Van Niekerk and his mother, Odessa Swart, moved from Cape Town to Bloemfontein in 2005 when he was 12.
“On the last day of school when they held a farewell party for him when he left for Bloemfontein the one boy shouted afterwards “bye Wayde make us proud, we will see you on TV and in the newspapers one day” and the child was still only 12-years old,” Alnisha said.
“I wonder where that boy is because I would like to tell him all his words came true; it was amazing.”
The sprinter’s father Wayne van Niekerk, who remained behind in Cape Town after he separated from Swart, was brimming with pride after his ‘humble boy’ conquered the world.
“He is just an amazing boy, he makes me very proud, he is a humble boy that is very respectable,” Wayne said.
“As a young boy he ran for Simonsberg Primary School and the first race I saw of him I could see the champion in him and he already had the running style of Carl Lewis and the big guys.”
Wayne describes how naturally his son took to sport and recalls the days Van Niekerk played rugby with distant cousin and Western Province dynamo Cheslin Kolbe.
“They used to play in the same team in primary school and Cheslin was playing at scrumhalf and Wayde was playing at wing,” Wayne said.
“At that young age the ball never reached the wing so the teacher moved Wayde to flyhalf and it would be just one pass from Cheslin and it would be a try.”

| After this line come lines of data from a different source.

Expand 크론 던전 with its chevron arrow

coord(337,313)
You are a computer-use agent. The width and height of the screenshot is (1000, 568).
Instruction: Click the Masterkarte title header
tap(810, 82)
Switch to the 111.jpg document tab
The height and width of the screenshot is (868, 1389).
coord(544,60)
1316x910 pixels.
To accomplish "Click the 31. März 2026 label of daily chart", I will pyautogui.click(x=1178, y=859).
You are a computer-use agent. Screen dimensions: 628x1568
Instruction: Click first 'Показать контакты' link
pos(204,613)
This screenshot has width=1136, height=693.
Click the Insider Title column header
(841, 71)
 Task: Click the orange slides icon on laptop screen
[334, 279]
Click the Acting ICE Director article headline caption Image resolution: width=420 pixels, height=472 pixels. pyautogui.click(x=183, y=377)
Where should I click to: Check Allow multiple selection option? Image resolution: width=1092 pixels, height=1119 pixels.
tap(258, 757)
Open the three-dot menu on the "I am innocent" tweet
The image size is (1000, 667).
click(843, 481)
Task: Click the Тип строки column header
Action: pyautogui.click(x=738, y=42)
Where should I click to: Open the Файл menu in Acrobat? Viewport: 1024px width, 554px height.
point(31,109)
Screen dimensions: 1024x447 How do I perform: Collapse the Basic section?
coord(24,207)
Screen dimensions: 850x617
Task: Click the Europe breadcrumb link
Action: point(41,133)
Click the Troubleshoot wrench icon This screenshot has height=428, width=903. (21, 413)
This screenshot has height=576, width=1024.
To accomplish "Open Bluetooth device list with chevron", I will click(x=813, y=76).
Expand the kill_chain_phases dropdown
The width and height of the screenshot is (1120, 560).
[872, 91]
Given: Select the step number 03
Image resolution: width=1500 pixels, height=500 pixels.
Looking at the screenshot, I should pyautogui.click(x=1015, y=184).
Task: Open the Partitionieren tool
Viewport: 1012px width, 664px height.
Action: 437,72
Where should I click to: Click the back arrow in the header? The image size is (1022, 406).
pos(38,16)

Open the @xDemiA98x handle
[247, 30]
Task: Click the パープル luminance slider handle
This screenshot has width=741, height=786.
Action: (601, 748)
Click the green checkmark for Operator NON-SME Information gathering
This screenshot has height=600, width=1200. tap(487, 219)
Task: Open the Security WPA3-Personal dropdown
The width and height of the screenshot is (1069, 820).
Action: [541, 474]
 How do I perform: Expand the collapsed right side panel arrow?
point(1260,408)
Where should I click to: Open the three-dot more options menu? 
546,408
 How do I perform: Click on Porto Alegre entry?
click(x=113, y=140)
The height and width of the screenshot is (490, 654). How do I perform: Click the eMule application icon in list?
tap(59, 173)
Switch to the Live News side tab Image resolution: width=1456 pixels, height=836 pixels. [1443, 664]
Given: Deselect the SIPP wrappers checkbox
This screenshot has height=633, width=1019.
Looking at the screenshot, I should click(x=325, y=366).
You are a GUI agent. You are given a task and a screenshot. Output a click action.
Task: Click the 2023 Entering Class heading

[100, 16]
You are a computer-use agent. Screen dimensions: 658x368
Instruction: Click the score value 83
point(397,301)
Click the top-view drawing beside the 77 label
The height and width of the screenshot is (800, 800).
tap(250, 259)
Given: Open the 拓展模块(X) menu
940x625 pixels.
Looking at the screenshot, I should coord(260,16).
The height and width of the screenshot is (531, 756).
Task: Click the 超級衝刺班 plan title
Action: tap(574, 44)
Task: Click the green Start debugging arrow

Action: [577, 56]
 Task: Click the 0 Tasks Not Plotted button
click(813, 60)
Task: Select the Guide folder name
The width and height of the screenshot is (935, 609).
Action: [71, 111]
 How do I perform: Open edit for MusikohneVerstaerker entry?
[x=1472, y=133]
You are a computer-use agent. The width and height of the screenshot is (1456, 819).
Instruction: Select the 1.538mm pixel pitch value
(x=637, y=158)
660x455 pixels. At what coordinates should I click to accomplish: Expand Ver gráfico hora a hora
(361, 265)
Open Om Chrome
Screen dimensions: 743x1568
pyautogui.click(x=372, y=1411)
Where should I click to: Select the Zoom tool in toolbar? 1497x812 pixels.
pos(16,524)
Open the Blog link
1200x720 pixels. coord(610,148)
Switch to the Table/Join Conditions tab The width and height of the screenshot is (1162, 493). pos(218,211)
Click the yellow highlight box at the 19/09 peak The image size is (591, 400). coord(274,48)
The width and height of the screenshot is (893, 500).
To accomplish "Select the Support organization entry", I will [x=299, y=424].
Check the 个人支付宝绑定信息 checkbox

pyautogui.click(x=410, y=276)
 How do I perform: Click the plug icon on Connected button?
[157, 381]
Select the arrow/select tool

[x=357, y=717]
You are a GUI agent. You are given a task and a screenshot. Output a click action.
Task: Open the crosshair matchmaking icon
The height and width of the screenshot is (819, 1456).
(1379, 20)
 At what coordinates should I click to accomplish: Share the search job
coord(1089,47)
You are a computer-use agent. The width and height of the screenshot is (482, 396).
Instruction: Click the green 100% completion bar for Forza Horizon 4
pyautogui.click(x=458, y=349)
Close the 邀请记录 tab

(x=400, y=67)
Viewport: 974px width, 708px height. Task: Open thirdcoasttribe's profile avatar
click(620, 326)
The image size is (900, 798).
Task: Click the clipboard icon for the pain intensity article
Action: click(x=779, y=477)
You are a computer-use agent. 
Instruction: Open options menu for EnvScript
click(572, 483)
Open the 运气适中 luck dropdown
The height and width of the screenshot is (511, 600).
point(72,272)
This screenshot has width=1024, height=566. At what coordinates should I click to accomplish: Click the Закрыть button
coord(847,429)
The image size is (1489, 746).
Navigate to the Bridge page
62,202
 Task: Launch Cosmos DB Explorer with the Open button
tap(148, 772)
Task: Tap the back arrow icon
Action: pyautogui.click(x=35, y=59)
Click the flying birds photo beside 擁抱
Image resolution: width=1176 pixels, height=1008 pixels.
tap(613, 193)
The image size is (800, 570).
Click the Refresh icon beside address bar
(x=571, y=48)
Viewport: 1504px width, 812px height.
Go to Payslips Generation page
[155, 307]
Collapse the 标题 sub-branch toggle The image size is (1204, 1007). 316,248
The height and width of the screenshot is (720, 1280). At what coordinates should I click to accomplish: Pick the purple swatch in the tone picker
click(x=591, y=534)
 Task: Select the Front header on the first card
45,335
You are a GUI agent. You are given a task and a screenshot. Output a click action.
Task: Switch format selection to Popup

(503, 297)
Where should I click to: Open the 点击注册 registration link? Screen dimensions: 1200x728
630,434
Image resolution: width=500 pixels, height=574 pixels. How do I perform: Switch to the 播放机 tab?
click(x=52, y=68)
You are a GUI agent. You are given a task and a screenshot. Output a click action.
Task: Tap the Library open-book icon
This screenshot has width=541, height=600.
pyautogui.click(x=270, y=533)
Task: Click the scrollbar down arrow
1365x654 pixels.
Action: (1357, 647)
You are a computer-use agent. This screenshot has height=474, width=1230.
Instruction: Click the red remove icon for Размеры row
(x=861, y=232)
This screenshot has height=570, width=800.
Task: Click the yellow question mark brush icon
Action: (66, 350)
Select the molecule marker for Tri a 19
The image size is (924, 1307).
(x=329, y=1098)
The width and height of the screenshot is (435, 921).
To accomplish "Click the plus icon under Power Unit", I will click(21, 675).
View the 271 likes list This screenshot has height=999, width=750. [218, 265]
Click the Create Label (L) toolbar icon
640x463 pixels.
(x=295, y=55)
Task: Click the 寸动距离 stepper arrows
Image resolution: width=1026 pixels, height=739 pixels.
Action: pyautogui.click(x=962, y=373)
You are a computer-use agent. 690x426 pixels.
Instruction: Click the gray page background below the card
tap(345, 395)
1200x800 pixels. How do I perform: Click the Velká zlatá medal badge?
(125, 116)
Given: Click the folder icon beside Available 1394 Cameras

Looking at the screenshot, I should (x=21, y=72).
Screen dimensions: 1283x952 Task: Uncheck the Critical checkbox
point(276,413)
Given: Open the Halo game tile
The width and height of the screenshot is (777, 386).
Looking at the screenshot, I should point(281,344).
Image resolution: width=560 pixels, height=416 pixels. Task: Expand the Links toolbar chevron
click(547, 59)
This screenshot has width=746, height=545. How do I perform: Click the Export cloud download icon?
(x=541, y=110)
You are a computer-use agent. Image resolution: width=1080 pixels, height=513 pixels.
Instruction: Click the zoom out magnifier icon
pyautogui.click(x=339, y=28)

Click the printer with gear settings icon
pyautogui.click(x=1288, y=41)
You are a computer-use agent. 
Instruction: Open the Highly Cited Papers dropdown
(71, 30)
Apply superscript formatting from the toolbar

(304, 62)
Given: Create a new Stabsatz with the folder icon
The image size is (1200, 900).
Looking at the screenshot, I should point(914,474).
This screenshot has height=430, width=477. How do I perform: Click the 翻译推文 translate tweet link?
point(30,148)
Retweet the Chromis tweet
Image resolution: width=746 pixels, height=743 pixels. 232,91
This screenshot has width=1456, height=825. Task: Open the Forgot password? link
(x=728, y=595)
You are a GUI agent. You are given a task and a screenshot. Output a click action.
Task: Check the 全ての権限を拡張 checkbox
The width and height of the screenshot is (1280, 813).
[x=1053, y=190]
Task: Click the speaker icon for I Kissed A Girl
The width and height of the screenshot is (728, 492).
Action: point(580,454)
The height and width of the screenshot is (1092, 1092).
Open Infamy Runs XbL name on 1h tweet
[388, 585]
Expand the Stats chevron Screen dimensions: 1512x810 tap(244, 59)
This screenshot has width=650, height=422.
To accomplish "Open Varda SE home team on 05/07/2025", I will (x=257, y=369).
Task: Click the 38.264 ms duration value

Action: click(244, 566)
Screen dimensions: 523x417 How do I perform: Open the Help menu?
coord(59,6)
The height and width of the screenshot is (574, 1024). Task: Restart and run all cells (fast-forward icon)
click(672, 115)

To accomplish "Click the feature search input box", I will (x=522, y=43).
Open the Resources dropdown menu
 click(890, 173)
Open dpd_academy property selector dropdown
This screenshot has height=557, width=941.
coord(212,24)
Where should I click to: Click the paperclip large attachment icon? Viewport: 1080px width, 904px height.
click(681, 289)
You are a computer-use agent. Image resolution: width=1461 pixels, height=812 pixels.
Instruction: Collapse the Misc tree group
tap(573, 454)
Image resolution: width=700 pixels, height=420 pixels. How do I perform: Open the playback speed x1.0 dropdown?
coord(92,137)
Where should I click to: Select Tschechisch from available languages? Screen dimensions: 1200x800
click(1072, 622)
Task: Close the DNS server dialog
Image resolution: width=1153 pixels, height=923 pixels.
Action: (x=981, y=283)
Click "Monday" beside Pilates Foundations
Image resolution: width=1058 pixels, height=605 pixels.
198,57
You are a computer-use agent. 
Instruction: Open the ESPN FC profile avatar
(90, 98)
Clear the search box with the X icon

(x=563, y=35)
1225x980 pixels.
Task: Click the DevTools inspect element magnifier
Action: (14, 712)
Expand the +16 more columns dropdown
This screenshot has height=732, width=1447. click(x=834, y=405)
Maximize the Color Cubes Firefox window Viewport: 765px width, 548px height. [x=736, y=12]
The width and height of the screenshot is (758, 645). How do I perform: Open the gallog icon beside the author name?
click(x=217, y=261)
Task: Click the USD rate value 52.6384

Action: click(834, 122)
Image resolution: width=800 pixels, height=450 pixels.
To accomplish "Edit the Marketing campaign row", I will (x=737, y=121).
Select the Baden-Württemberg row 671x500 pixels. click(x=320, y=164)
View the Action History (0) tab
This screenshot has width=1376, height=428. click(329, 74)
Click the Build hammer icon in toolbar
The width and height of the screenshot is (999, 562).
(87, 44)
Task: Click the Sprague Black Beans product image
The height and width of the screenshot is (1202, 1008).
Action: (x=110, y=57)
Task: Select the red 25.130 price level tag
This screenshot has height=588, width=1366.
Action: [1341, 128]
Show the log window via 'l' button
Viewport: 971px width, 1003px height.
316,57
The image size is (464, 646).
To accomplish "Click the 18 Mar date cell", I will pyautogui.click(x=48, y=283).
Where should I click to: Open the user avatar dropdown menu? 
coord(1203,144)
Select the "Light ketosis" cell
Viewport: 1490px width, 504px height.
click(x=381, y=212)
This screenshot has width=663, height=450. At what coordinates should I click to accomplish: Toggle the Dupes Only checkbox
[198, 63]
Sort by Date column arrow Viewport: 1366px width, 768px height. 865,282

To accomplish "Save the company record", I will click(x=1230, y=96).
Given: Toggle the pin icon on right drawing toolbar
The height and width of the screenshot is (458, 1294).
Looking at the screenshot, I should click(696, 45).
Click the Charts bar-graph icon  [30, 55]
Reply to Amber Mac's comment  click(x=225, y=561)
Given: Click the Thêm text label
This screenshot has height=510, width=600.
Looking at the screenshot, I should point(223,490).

Both parents were talented athletes with Odessa earning her provincial colours as a senior athlete.
“I could see his talent from a young age, in grade one he already won a small trophy which I still have at home, so he is born with a talent,” Wayne said.
“I would do any kind of sport and I was a high jumper reaching over two metres and he (Van Niekerk) also had to make a choice when he went to Grey College between running and high jumping.”
Van Niekerk’s achievement on the international track circuit meant much more to a family of talented athletes that were denied the opportunity to participate on that stage because of Apartheid.
“From a young age he was so dedicated and I just knew he would do it. His mom was a sprinter, his dad was a sprinter. We are all athletes in the family and I was also a high jumper,” Alnisha said.
“Back in the day we couldn’t go overseas but he is doing it for all of us, and we are very proud.”